The First Minister also vowed there would improvements to nursery care if her SNP is voted back into power in next May's Holyrood elections and "put her neck on the line" on efforts to close the educational divide between rich and poor.
Closing that gap is at the hearts of the Scottish Government's agenda, she told the SNP conference in Aberdeen.
Ms Sturgeon said: "It matters so much to me that I've done something politicians don't often do.
"I've put my own neck on the line.
"If I'm standing here seeking re-election five years from now I want to be judged on the progress we make."
In the Scottish elections next May Ms Sturgeon will, for the first time, ask the public to back her to be the nation's first minister.
Taking on the job last November was the "biggest honour" of her life, she said.
If the SNP is voted into government for a record third time at Holyrood, she pledged an extra £200 million for the NHS to create a new network of elective treatment centres.

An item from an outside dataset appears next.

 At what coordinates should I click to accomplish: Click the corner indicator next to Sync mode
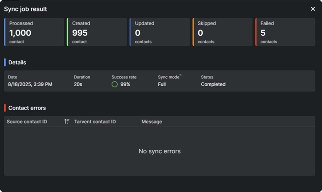[180, 76]
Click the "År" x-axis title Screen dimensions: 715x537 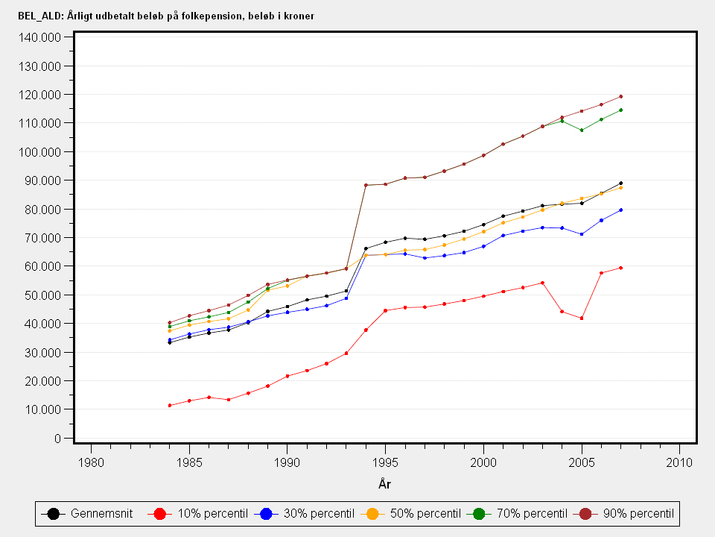385,484
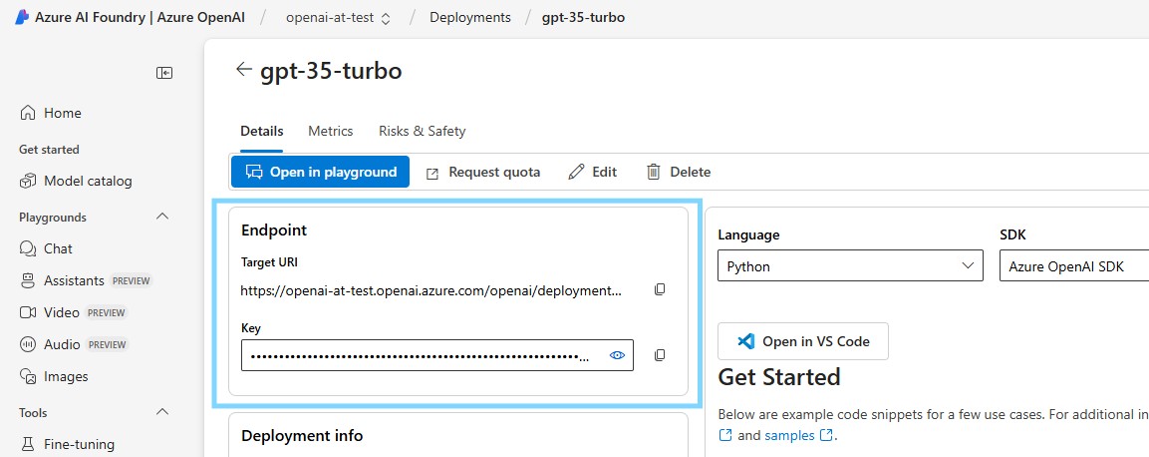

The Golden Jubilee Hospital in Clydebank is already home to a specialist unit carrying out procedures such as hip and knee replacements and cataract surgery.
It would be expanded, with five new centres set up in Edinburgh, Livingstone, Dundee, Inverness and in Aberdeen.
Ms Sturgeon hailed that as "real action" from the SNP government "making our NHS fit for the future".
There was also a promise to carers, with the SNP leader saying she would use new powers over welfare that are coming to Holyrood as part of the Scotland Bill to increase the amount of cash they receive.
If her party wins in May she said the SNP will publish a Scottish Social Security Bill in the first year of the new parliament, setting out how it would use the "limited new welfare powers".
She told the conference: "I can confirm one of the specific commitments that the Bill will include.
"The contribution carers make to our society is priceless. But the support they receive in the form of carers' allowance is the lowest of all working age benefits.
"That is simply not fair.
"That is why I'm delighted to announce today that when our government gets the power to do so we will begin to increase carers allowance so that it is paid at the same level as jobseekers' allowance."
That policy, which will cost £40 million a year, will provide carers with an extra £600 a year, she said.